→ **EXERCISE DIRECTIONS**
Find the lines of the material below that include the string "computer", then copy each one.

Top of PROVIDED INFORMATION

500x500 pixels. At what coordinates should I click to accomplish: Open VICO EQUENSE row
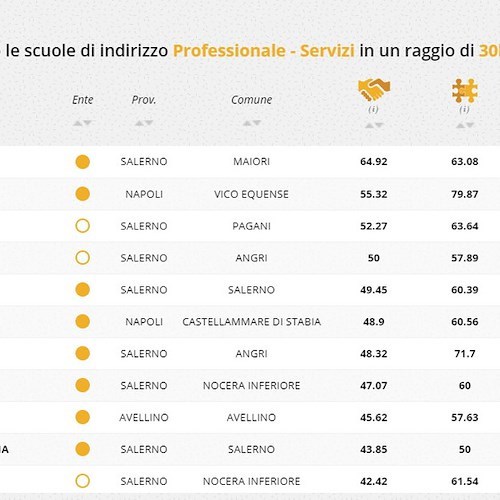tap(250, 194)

Bottom of PROVIDED INFORMATION
Top of PROVIDED INFORMATION

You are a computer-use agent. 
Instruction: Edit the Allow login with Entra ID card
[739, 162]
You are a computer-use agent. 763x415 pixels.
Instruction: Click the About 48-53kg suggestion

Bottom of PROVIDED INFORMATION

→ **ANSWER SPACE**
You are a computer-use agent. 
You are a computer-use agent. 763x415 pixels.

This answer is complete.